__EXERCISE DESCRIPTION__: Could you reproduce all of the rows below verbatim?
┌─ EXTRACTED RECORDS
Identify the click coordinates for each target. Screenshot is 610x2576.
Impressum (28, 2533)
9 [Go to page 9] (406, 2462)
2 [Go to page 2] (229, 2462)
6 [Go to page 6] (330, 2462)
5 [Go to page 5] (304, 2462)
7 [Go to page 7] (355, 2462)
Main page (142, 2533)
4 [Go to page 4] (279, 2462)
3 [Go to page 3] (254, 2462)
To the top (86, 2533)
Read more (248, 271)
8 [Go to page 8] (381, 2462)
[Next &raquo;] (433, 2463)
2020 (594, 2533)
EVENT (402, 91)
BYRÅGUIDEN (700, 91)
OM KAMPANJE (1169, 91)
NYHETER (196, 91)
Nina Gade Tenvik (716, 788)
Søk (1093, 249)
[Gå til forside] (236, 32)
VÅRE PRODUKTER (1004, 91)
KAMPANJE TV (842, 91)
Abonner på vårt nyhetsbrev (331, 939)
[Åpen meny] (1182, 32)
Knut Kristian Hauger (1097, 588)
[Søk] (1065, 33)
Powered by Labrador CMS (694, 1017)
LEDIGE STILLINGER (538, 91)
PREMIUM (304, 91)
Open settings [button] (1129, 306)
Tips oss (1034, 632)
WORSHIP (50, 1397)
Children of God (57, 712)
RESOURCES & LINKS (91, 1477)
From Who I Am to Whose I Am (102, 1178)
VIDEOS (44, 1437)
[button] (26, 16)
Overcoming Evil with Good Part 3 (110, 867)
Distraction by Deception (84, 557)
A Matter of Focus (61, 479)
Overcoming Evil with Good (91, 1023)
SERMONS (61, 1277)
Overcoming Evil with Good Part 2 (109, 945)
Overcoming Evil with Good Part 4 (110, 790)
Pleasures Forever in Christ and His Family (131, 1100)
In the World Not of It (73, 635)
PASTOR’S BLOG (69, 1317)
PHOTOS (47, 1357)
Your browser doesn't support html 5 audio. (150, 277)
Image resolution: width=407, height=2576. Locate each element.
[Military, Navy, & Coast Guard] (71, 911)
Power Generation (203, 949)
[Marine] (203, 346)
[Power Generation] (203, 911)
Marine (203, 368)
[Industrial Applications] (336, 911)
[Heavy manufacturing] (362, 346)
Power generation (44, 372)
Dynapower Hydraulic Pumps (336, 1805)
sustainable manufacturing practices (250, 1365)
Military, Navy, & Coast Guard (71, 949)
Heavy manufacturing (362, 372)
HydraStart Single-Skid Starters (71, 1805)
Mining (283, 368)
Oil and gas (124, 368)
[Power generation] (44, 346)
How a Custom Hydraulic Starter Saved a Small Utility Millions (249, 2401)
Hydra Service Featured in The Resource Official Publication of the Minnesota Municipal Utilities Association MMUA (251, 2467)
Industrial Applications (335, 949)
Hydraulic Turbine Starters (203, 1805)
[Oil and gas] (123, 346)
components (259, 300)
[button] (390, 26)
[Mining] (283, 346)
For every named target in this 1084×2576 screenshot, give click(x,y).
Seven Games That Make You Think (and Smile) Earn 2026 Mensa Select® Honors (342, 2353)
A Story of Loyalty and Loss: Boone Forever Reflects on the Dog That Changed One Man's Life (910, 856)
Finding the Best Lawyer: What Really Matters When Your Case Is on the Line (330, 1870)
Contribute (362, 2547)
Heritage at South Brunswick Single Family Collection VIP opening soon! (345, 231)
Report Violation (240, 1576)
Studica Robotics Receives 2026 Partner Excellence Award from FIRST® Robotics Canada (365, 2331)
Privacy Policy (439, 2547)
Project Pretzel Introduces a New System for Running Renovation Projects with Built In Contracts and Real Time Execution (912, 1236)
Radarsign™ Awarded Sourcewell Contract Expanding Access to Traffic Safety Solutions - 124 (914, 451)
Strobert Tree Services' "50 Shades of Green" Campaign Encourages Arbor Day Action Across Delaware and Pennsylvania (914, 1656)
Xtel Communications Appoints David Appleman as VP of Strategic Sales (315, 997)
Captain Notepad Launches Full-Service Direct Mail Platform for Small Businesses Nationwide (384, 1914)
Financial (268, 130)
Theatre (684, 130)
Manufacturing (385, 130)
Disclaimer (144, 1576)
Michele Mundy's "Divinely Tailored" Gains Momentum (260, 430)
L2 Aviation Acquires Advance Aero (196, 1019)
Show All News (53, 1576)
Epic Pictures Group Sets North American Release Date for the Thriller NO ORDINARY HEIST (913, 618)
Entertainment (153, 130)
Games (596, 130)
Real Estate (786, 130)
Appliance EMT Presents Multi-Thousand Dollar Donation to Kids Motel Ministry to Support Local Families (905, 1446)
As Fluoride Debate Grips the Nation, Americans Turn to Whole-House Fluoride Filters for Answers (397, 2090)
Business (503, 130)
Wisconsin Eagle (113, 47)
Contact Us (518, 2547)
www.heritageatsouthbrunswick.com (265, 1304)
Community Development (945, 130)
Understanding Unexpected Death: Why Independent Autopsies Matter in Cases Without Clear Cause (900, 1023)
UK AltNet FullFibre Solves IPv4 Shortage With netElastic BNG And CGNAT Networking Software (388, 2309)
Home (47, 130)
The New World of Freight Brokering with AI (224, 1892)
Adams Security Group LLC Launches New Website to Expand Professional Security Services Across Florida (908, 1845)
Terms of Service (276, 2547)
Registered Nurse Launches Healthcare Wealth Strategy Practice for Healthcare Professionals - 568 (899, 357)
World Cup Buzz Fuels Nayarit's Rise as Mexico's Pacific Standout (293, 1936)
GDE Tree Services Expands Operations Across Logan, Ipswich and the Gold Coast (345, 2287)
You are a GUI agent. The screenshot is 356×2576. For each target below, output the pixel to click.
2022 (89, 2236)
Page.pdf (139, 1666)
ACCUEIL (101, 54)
└─
__WRITTEN ANSWER__:
Identify the click coordinates for each target. Screenshot is 610x2576.
Impressum (28, 2533)
9 [Go to page 9] (406, 2462)
2 [Go to page 2] (229, 2462)
6 [Go to page 6] (330, 2462)
5 [Go to page 5] (304, 2462)
7 [Go to page 7] (355, 2462)
Main page (142, 2533)
4 [Go to page 4] (279, 2462)
3 [Go to page 3] (254, 2462)
To the top (86, 2533)
Read more (248, 271)
8 [Go to page 8] (381, 2462)
[Next &raquo;] (433, 2463)
2020 (594, 2533)
EVENT (402, 91)
BYRÅGUIDEN (700, 91)
OM KAMPANJE (1169, 91)
NYHETER (196, 91)
Nina Gade Tenvik (716, 788)
Søk (1093, 249)
[Gå til forside] (236, 32)
VÅRE PRODUKTER (1004, 91)
KAMPANJE TV (842, 91)
Abonner på vårt nyhetsbrev (331, 939)
[Åpen meny] (1182, 32)
Knut Kristian Hauger (1097, 588)
[Søk] (1065, 33)
Powered by Labrador CMS (694, 1017)
LEDIGE STILLINGER (538, 91)
PREMIUM (304, 91)
Open settings [button] (1129, 306)
Tips oss (1034, 632)
WORSHIP (50, 1397)
Children of God (57, 712)
RESOURCES & LINKS (91, 1477)
From Who I Am to Whose I Am (102, 1178)
VIDEOS (44, 1437)
[button] (26, 16)
Overcoming Evil with Good Part 3 (110, 867)
Distraction by Deception (84, 557)
A Matter of Focus (61, 479)
Overcoming Evil with Good (91, 1023)
SERMONS (61, 1277)
Overcoming Evil with Good Part 2 (109, 945)
Overcoming Evil with Good Part 4 (110, 790)
Pleasures Forever in Christ and His Family (131, 1100)
In the World Not of It (73, 635)
PASTOR’S BLOG (69, 1317)
PHOTOS (47, 1357)
Your browser doesn't support html 5 audio. (150, 277)
Image resolution: width=407, height=2576. Locate each element.
[Military, Navy, & Coast Guard] (71, 911)
Power Generation (203, 949)
[Marine] (203, 346)
[Power Generation] (203, 911)
Marine (203, 368)
[Industrial Applications] (336, 911)
[Heavy manufacturing] (362, 346)
Power generation (44, 372)
Dynapower Hydraulic Pumps (336, 1805)
sustainable manufacturing practices (250, 1365)
Military, Navy, & Coast Guard (71, 949)
Heavy manufacturing (362, 372)
HydraStart Single-Skid Starters (71, 1805)
Mining (283, 368)
Oil and gas (124, 368)
[Power generation] (44, 346)
How a Custom Hydraulic Starter Saved a Small Utility Millions (249, 2401)
Hydra Service Featured in The Resource Official Publication of the Minnesota Municipal Utilities Association MMUA (251, 2467)
Industrial Applications (335, 949)
Hydraulic Turbine Starters (203, 1805)
[Oil and gas] (123, 346)
components (259, 300)
[button] (390, 26)
[Mining] (283, 346)
For every named target in this 1084×2576 screenshot, give click(x,y).
Seven Games That Make You Think (and Smile) Earn 2026 Mensa Select® Honors (342, 2353)
A Story of Loyalty and Loss: Boone Forever Reflects on the Dog That Changed One Man's Life (910, 856)
Finding the Best Lawyer: What Really Matters When Your Case Is on the Line (330, 1870)
Contribute (362, 2547)
Heritage at South Brunswick Single Family Collection VIP opening soon! (345, 231)
Report Violation (240, 1576)
Studica Robotics Receives 2026 Partner Excellence Award from FIRST® Robotics Canada (365, 2331)
Privacy Policy (439, 2547)
Project Pretzel Introduces a New System for Running Renovation Projects with Built In Contracts and Real Time Execution (912, 1236)
Radarsign™ Awarded Sourcewell Contract Expanding Access to Traffic Safety Solutions - 124 (914, 451)
Strobert Tree Services' "50 Shades of Green" Campaign Encourages Arbor Day Action Across Delaware and Pennsylvania (914, 1656)
Xtel Communications Appoints David Appleman as VP of Strategic Sales (315, 997)
Captain Notepad Launches Full-Service Direct Mail Platform for Small Businesses Nationwide (384, 1914)
Financial (268, 130)
Theatre (684, 130)
Manufacturing (385, 130)
Disclaimer (144, 1576)
Michele Mundy's "Divinely Tailored" Gains Momentum (260, 430)
L2 Aviation Acquires Advance Aero (196, 1019)
Show All News (53, 1576)
Epic Pictures Group Sets North American Release Date for the Thriller NO ORDINARY HEIST (913, 618)
Entertainment (153, 130)
Games (596, 130)
Real Estate (786, 130)
Appliance EMT Presents Multi-Thousand Dollar Donation to Kids Motel Ministry to Support Local Families (905, 1446)
As Fluoride Debate Grips the Nation, Americans Turn to Whole-House Fluoride Filters for Answers (397, 2090)
Business (503, 130)
Wisconsin Eagle (113, 47)
Contact Us (518, 2547)
www.heritageatsouthbrunswick.com (265, 1304)
Community Development (945, 130)
Understanding Unexpected Death: Why Independent Autopsies Matter in Cases Without Clear Cause (900, 1023)
UK AltNet FullFibre Solves IPv4 Shortage With netElastic BNG And CGNAT Networking Software (388, 2309)
Home (47, 130)
The New World of Freight Brokering with AI (224, 1892)
Adams Security Group LLC Launches New Website to Expand Professional Security Services Across Florida (908, 1845)
Terms of Service (276, 2547)
Registered Nurse Launches Healthcare Wealth Strategy Practice for Healthcare Professionals - 568 (899, 357)
World Cup Buzz Fuels Nayarit's Rise as Mexico's Pacific Standout (293, 1936)
GDE Tree Services Expands Operations Across Logan, Ipswich and the Gold Coast (345, 2287)
You are a GUI agent. The screenshot is 356×2576. For each target below, output the pixel to click.
2022 (89, 2236)
Page.pdf (139, 1666)
ACCUEIL (101, 54)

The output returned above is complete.